Fbxl12, an F-box and leucine-rich repeat protein, is a component of the Skp1-Cul1-F box (SCF) E3 ubiquitin ligase complex. It plays crucial roles in multiple biological processes such as cell cycle regulation, differentiation, and DNA damage response [3,5,6]. It is involved in pathways like Fanconi anemia (FA) signaling, which is a key genomic maintenance pathway activated in response to replication stress [1].

In mouse models, FBXL12-null mice showed a differentiation block at the CD4⁺ CD8⁺ (DP)-CD4⁺ CD8⁻ or CD4⁻ CD8⁺ (SP) transition during T-cell differentiation, associated with ALDH3 accumulation in DP cells, indicating its cell-autonomous role in thymocyte maturation [4]. Most mice deficient in FBXL12 died during the embryonic or perinatal period due to abnormal placental development, with impaired formation of the junctional zone and ALDH3 accumulation in the placenta, highlighting its importance in trophoblast differentiation during placental development [2]. Depletion of FBXL12 exacerbated oncogene-induced replication stress and sensitized cancer cells to drug-induced replication stress by WEE1 inhibition, suggesting its potential as a therapeutic target in CYCLIN E-overexpressing cancers [1].
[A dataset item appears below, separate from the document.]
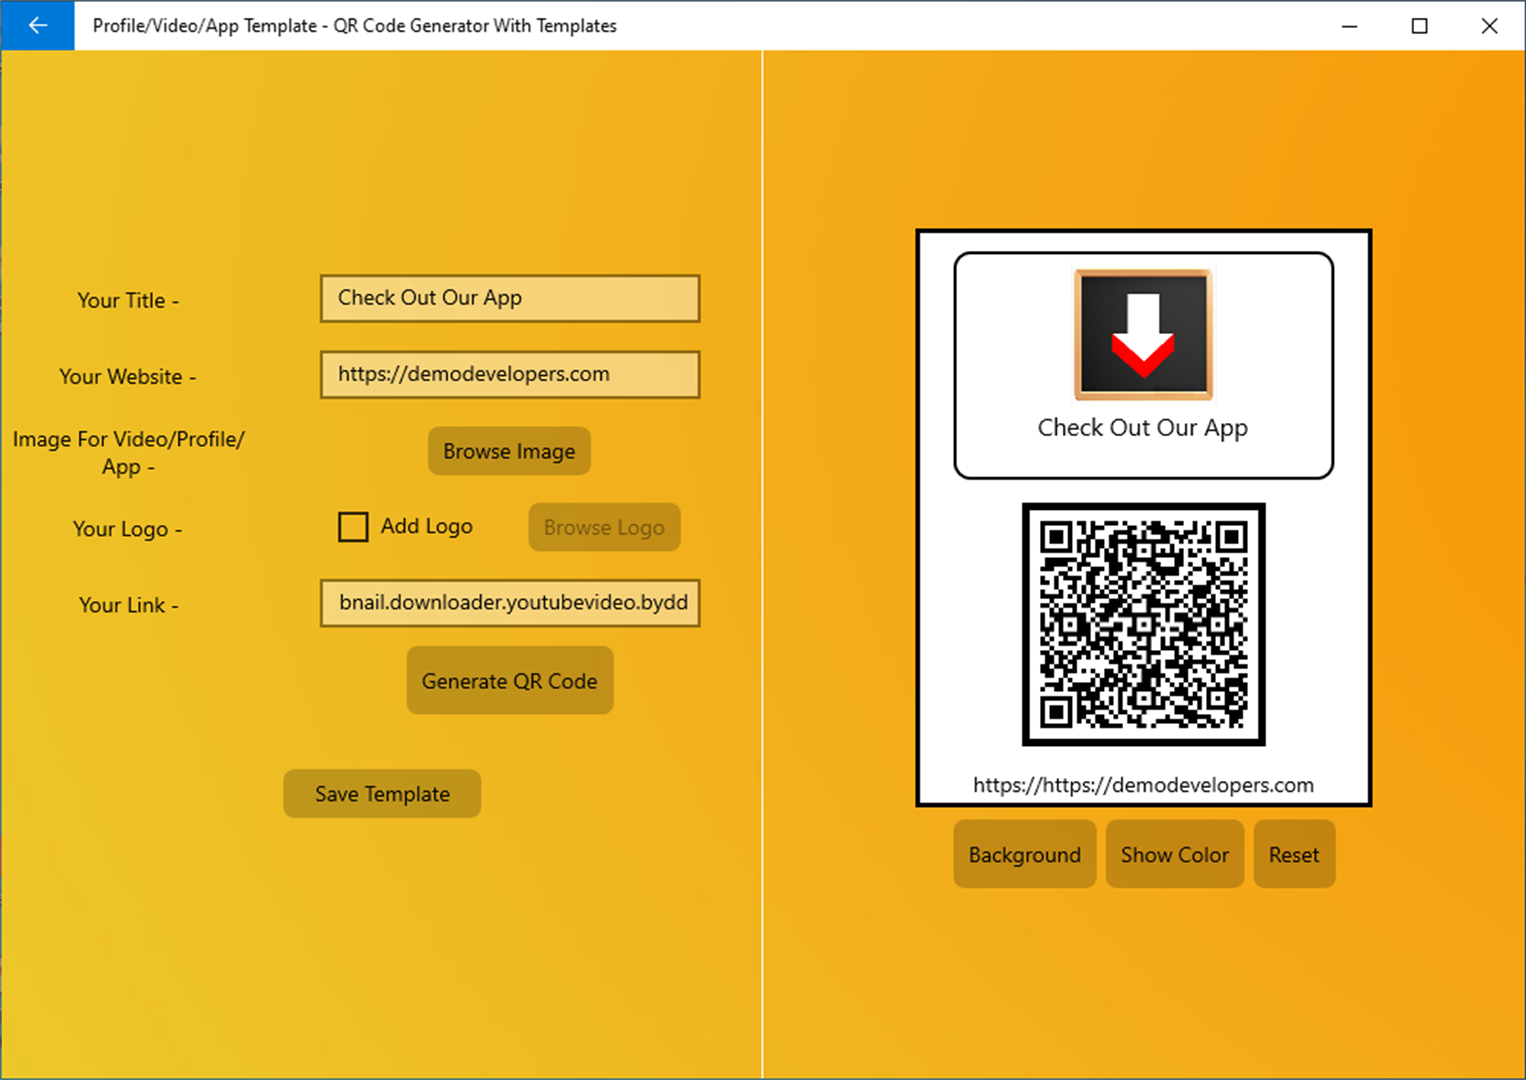The height and width of the screenshot is (1080, 1526).
Task: Open Browse Logo to pick a logo
Action: pos(604,527)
In conclusion, Fbxl12 is essential for T-cell and trophoblast differentiation, and plays a role in regulating replication recovery under stress conditions. The study of Fbxl12 knockout mouse models has provided insights into its functions in placental development and T-cell maturation, as well as its potential as a therapeutic target in certain cancers.